* _TASK ITEM_
With pictures left out, return only the lines from the line containing "Click cell C1 showing 6.11%" through the end of the material below, both included.

* _AVAILABLE DATA_

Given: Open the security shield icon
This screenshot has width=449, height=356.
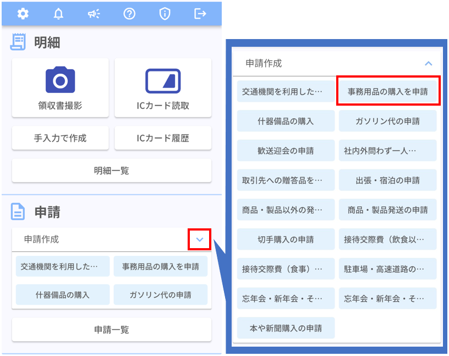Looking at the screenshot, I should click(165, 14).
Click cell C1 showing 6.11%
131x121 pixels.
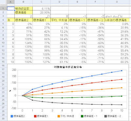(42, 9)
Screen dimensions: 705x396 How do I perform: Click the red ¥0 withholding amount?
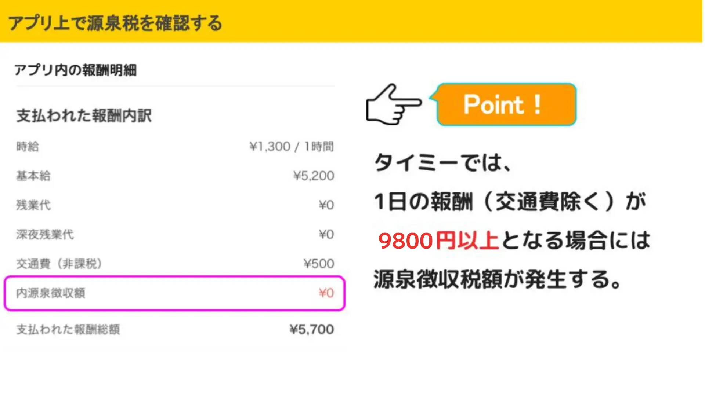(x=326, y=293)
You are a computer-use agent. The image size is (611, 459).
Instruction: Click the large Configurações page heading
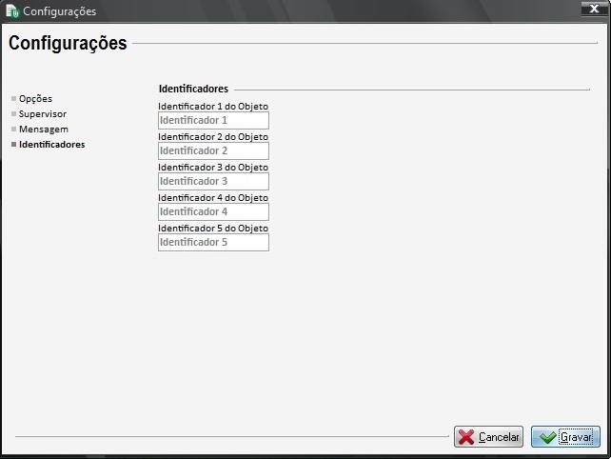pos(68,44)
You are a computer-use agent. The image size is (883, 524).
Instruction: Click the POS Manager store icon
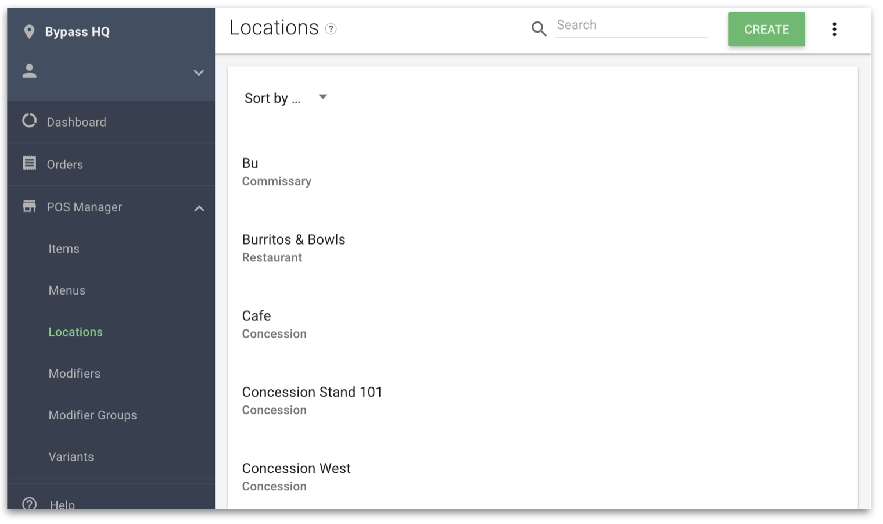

* _YOUR SOLUTION_
Click cell C1 showing 6.11%
131x121 pixels.
(42, 9)
Screen dimensions: 705x396 How do I perform: Click the red ¥0 withholding amount?
(x=326, y=293)
You are a computer-use agent. The image size is (611, 459).
Instruction: Click the large Configurações page heading
pos(68,44)
You are a computer-use agent. The image size is (883, 524).
Instruction: Click the POS Manager store icon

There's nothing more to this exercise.